Effects of Gender and Communication on Leadership Emergence in Small Task-Oriented Groups











Effects of Gender and Communication on Leadership Emergence in Small Task-Oriented Groups

The concept of leadership has always received much attention and spawned research in a bid to cultivate effectiveness. A host of factors that determine the success of leadership has been perceived differently across varying contexts and through time. Generally, scholars establish the connection between leadership and surrounding factors due to the leadership environment and come up with virtues that can aid leadership success. Gender and communication have been held as factors determining the emergence of leaders. This study seeks to elucidate the nature of the relationship between gender, communication, and emergent leadership in small task-oriented groups.

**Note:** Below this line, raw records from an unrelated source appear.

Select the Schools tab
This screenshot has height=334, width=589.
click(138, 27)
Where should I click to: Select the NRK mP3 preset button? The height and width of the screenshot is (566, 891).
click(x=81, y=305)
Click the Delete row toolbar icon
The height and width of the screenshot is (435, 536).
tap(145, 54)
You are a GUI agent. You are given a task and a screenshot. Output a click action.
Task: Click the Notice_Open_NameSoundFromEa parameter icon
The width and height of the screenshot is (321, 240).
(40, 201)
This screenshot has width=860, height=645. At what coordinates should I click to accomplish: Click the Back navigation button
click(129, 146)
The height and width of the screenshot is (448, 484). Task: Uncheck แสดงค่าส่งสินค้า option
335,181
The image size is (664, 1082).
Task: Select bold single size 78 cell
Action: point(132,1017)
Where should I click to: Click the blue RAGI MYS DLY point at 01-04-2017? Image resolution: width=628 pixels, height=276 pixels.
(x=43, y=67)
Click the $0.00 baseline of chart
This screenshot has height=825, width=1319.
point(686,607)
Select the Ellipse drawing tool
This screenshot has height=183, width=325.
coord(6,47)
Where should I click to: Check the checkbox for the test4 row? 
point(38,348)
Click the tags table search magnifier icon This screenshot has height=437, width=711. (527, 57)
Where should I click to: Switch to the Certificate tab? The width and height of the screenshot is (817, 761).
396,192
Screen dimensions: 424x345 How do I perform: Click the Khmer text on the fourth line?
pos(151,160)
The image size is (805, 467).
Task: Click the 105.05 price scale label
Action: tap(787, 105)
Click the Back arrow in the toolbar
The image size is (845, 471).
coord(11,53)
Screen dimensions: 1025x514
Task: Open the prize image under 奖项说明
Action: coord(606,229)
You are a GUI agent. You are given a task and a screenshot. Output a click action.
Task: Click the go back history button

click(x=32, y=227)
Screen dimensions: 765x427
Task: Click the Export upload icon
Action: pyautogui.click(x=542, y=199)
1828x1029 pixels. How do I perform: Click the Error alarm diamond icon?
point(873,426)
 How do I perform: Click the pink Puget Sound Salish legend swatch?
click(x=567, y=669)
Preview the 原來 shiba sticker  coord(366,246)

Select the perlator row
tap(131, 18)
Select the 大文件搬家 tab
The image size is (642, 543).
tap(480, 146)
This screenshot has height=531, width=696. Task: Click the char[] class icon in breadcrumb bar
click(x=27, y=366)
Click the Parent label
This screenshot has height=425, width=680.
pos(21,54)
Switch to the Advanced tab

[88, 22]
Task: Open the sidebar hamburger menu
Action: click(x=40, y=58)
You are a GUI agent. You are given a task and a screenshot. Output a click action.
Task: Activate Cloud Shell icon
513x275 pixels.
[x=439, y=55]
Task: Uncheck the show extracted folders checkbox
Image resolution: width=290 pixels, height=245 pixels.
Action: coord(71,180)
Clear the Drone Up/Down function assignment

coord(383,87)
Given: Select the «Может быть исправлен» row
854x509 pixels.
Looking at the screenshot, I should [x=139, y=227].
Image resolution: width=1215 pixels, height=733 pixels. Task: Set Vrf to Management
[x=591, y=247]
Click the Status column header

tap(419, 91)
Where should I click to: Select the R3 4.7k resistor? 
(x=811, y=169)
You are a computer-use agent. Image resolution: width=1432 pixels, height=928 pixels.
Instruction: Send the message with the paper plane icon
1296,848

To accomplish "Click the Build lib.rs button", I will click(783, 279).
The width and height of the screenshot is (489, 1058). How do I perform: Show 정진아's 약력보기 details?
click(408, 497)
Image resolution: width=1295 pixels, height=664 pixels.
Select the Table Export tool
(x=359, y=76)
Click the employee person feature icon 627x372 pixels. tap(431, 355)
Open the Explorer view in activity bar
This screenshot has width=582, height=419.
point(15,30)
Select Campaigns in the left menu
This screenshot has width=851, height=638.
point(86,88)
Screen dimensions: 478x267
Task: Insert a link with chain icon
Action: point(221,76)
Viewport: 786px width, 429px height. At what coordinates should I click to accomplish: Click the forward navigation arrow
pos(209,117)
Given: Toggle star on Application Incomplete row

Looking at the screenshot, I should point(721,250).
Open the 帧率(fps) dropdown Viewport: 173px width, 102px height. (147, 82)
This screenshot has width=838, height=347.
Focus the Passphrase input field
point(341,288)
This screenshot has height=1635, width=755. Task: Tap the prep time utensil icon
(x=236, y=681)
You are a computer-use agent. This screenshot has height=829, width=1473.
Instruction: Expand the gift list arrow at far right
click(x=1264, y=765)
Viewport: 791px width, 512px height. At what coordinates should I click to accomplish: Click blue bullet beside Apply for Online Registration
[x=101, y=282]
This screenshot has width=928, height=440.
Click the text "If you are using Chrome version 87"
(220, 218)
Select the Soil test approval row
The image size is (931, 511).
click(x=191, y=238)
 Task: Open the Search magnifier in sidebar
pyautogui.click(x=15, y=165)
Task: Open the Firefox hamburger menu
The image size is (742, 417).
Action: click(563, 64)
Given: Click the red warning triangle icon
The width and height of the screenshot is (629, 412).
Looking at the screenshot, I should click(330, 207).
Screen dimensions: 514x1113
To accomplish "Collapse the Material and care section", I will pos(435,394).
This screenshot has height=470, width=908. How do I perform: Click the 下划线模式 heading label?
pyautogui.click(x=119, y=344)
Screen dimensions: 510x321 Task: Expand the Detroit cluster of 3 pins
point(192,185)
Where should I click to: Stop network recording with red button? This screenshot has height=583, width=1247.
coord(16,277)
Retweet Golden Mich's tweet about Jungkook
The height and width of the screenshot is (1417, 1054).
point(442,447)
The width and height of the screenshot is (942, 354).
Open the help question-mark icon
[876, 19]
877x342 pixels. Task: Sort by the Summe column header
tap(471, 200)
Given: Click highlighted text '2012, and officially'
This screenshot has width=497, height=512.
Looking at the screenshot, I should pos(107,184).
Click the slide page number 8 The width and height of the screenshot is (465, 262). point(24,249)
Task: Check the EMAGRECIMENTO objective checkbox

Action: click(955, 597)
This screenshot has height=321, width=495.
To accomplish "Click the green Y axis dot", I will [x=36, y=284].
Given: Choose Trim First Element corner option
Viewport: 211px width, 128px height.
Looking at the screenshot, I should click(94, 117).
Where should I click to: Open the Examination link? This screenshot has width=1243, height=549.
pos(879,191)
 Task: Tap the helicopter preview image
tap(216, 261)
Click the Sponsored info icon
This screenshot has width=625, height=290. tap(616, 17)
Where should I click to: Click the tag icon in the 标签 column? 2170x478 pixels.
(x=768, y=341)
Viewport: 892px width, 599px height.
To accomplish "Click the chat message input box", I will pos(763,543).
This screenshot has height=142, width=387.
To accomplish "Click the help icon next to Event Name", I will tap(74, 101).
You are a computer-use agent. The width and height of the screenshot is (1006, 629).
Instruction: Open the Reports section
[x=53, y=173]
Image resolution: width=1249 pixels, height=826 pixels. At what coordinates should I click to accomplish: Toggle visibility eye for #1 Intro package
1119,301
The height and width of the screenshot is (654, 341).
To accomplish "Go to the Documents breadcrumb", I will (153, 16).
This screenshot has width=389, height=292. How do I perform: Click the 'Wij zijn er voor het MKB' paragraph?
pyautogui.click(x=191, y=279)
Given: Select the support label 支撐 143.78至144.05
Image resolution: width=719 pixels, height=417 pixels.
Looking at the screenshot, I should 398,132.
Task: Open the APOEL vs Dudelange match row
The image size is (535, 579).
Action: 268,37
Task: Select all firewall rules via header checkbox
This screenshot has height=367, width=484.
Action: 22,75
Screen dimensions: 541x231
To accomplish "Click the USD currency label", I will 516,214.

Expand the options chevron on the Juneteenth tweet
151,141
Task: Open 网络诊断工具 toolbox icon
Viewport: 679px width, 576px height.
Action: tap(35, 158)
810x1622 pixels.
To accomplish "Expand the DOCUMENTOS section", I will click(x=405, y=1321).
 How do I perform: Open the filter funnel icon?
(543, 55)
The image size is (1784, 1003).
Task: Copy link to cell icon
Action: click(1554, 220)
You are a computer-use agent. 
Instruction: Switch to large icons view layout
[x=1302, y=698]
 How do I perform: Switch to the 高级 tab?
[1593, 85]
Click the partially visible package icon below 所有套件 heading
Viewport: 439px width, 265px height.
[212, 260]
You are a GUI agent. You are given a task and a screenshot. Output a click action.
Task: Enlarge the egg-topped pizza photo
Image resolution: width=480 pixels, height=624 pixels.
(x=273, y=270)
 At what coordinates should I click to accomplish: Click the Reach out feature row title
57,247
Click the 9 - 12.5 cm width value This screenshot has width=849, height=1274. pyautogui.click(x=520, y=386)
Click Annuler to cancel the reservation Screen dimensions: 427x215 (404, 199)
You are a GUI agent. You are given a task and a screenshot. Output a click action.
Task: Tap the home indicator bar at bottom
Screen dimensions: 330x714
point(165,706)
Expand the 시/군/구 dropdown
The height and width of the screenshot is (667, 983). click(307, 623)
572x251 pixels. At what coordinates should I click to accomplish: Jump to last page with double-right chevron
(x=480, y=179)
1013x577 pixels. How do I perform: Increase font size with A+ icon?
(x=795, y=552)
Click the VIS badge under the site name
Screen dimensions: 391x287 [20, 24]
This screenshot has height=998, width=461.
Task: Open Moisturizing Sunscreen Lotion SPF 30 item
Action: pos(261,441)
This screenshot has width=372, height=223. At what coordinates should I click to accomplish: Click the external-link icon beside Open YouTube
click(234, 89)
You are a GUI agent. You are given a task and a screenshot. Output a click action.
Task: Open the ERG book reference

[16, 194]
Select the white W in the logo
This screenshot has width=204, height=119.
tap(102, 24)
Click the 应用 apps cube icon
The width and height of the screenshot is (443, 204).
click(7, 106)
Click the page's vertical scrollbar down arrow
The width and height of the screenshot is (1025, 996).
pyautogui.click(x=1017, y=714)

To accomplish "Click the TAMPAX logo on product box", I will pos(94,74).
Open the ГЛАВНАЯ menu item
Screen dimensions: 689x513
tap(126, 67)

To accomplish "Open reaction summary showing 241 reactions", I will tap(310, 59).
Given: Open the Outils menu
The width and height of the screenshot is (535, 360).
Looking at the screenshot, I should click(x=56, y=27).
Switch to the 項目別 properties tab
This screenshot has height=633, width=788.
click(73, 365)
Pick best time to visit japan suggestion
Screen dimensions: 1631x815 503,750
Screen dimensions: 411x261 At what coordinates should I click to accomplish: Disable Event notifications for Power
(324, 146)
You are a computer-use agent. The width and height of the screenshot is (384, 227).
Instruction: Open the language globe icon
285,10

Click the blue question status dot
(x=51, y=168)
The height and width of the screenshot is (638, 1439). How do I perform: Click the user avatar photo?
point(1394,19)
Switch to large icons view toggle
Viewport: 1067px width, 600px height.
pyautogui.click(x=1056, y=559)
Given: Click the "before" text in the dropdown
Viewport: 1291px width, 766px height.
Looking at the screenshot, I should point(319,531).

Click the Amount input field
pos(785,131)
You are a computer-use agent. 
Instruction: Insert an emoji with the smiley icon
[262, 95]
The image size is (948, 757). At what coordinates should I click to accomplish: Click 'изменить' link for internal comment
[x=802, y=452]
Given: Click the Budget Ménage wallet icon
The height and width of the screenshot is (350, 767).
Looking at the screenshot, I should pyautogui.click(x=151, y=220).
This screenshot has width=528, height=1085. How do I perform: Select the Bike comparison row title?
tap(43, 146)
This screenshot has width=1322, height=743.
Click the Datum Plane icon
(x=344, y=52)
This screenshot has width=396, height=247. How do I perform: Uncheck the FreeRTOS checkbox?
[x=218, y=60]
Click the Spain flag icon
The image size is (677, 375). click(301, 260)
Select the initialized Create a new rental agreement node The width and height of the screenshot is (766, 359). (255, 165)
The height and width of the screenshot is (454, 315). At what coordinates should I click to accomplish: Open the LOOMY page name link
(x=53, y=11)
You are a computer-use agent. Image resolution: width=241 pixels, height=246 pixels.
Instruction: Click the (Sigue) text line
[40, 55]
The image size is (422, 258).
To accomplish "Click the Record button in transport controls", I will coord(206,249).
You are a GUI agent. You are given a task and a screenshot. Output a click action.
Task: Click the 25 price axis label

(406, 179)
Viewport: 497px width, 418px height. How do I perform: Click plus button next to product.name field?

Hawkins (1995) conducted a tailored research to address the connection of gender and communication to the emergence of leadership. She carried out a review on past literature seeking to gather relevant information with which to build her research. Among the reviews included the works of authors like Owen (1986), and Marby (1989). However, Hawkins identified flaws in these studies significant enough to distort reality. The summaries of the works pointed to a notion that men were likely to emerge as leaders as compared to women in small task groups. In addition, the literature suggested that little discrepancies in task-relevant communication existed between male and female leaders.

Hawkins explains that these studies did not meet criteria and, thus, lacked validity for two reasons. First, adequate communication, investigation requires one to focus on actual communication rather than that which is rated by self (the emergent leader) or others (such as the followers). Therefore, instead of evaluating the ratings by followers, these researchers would do well to evaluate the communication content itself. Secondly, investigating communication behavior in a small group requires an approximated real-world experience. Hawkins explains that an ideal small group meets four conditions. That is, it must have a history; strains and incentives to retain members; empirical lasting task; and solidarity between members.

Hawkins set a study underway that met the criteria discussed above. As such, it can be claimed that her study was realistic and focused. In the study, Hawkins (1995) found out that task-relevant communication is the single most significant determinant of emergent leadership. The implications of this finding on the traditional notion of task/social maintenance as a requirement for an effectively functioning group are profound. Traditionally, it would be due for individuals who are socially active and yet communicate their tasks effectively to emerge as leaders. The data in this research and analytical results confound this intuition absolutely. While the importance of task relevance gains approval from the findings of this study, some aspects of the same study indicate that social maintenance was also reported within the groups. Hawkins explains that self-disclosures and personal inquiry dominated task-irrelevant communication. Moreover, she points out that this was occasionally prompted by the topic discussion. The relevance of this finding is cannot be overlooked. While emergent leaders rise from their focus on tasks, social interaction can add to the welfare and progress of the entire group.

The findings on the effect of gender in this research were of secondary concern. Having established that task-relevant communication was a determining factor for emergent leadership, Hawkins further identifies that there is no significant difference in the content of communication by both genders. Females were as much capable of engendering task-relevant communication as males. The implication of this finding is that females and males have equal capabilities or probabilities of emerging as leaders as long as their communication behavior is task-relevant.

In conclusion, the findings of this research confound the traditional notions of male superiority over females with respect to leadership. The most important implication of this research with regard to the traditional notion is that task-irrelevant communication behaviors by males would risk their chance to emerge as leaders much as it would to females.
















Hawkins, K. W. (1995). Effects of gender and communication content on leadership emergence in small task-oriented groups. Small Group Research, 26(2), 234-249.